What needs to be done: Exactly the lines below from the one with "For every named" up to and including the one with "Retourneren (604, 2440)" make up the answer, with nothing else added.

Input:
========================================================================

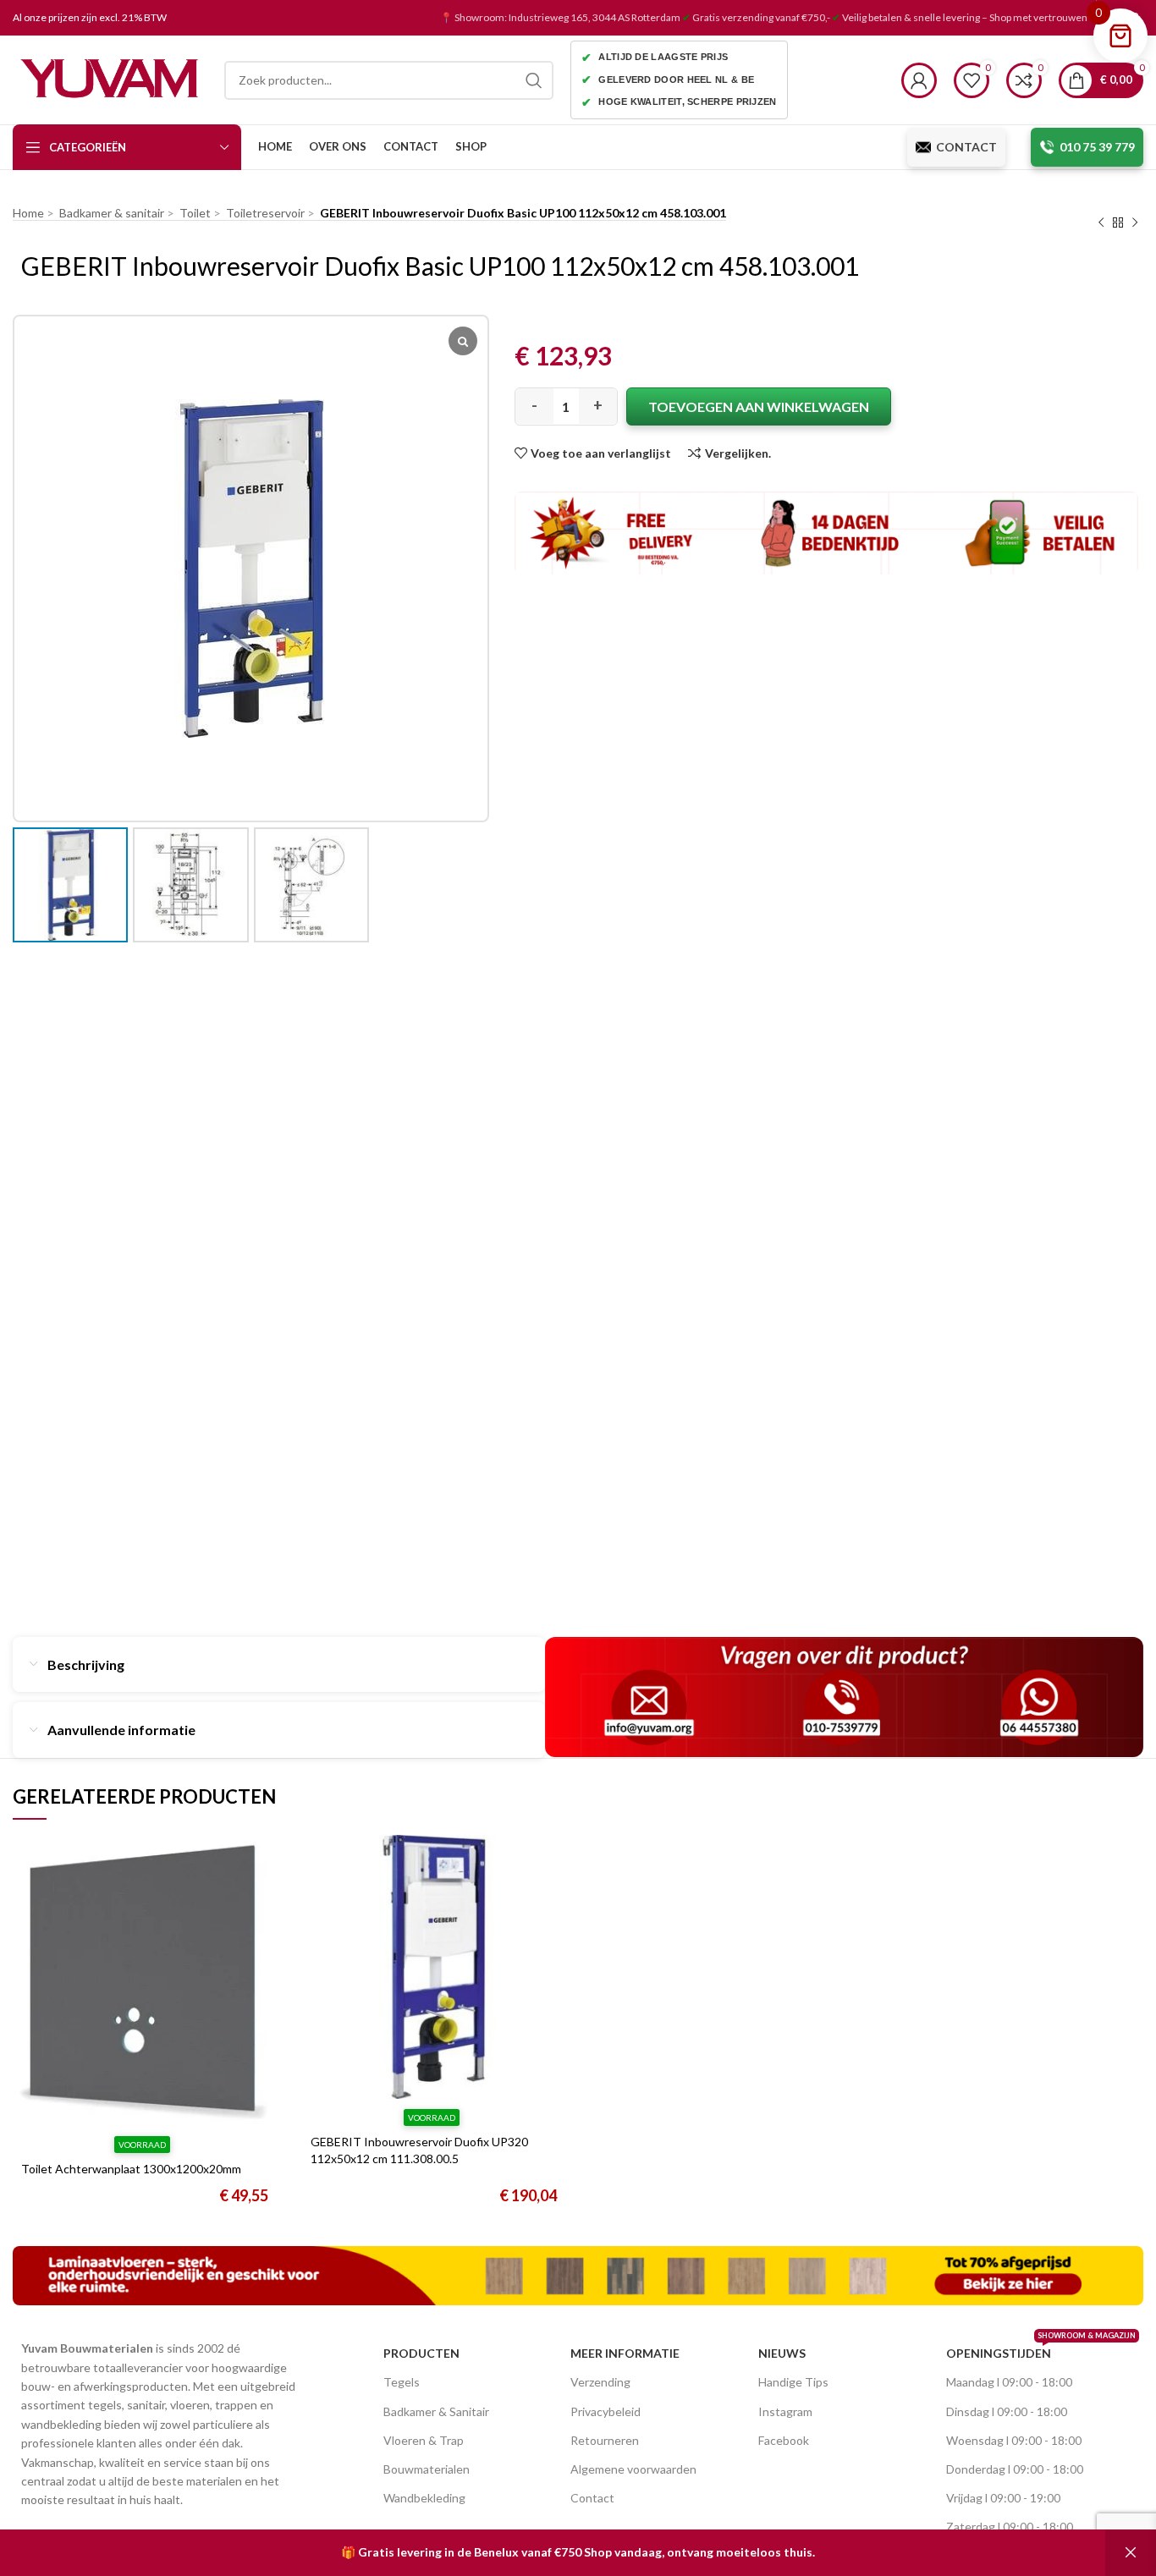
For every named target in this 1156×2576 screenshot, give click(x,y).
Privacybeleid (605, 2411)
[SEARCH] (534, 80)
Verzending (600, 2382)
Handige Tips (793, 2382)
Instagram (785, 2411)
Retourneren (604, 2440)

========================================================================

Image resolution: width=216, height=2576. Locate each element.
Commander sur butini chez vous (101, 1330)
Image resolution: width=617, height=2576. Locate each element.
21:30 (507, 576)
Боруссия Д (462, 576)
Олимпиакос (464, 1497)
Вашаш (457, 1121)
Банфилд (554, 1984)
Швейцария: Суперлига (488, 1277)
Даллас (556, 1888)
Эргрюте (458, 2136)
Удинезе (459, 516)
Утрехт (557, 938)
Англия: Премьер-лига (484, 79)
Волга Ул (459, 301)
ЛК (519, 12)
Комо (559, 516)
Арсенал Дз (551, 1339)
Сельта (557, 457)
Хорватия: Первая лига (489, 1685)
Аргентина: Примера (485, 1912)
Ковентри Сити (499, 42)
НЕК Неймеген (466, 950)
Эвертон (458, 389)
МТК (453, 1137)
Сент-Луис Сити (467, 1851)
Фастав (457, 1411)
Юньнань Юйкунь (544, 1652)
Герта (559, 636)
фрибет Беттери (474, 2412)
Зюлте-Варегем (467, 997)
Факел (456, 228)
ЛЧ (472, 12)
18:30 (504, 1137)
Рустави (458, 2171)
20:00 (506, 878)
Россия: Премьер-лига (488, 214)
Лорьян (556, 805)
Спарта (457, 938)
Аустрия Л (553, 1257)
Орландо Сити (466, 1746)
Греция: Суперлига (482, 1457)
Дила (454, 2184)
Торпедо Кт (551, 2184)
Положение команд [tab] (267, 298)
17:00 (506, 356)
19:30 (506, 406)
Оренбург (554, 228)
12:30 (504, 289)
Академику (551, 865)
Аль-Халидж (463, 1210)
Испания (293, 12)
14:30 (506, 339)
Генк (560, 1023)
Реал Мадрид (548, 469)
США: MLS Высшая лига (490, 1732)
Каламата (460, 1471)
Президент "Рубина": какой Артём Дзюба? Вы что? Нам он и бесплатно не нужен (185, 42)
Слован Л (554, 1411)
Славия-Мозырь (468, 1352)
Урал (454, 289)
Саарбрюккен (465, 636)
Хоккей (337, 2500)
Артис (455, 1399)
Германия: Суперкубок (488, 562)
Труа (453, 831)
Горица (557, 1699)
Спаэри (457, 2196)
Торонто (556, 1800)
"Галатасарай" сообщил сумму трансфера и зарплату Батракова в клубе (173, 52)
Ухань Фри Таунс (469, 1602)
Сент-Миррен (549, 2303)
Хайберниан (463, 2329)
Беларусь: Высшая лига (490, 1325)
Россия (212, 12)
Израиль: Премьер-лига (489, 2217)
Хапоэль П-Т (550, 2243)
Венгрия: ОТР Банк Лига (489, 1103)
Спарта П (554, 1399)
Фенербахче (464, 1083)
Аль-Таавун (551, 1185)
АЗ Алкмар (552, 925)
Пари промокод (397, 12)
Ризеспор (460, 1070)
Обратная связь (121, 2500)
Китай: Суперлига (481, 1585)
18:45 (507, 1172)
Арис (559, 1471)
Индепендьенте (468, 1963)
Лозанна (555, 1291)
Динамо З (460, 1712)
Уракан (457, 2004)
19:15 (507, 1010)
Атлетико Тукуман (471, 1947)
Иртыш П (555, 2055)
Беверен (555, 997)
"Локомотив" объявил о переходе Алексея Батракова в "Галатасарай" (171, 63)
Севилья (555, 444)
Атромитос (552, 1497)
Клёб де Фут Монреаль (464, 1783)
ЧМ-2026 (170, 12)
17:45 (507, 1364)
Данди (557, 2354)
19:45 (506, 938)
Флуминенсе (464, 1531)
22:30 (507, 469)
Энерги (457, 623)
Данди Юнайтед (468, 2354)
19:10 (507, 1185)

========================================================================

Reply:
For every named target in this 1156×2576 screenshot, give click(x,y).
Privacybeleid (605, 2411)
[SEARCH] (534, 80)
Verzending (600, 2382)
Handige Tips (793, 2382)
Instagram (785, 2411)
Retourneren (604, 2440)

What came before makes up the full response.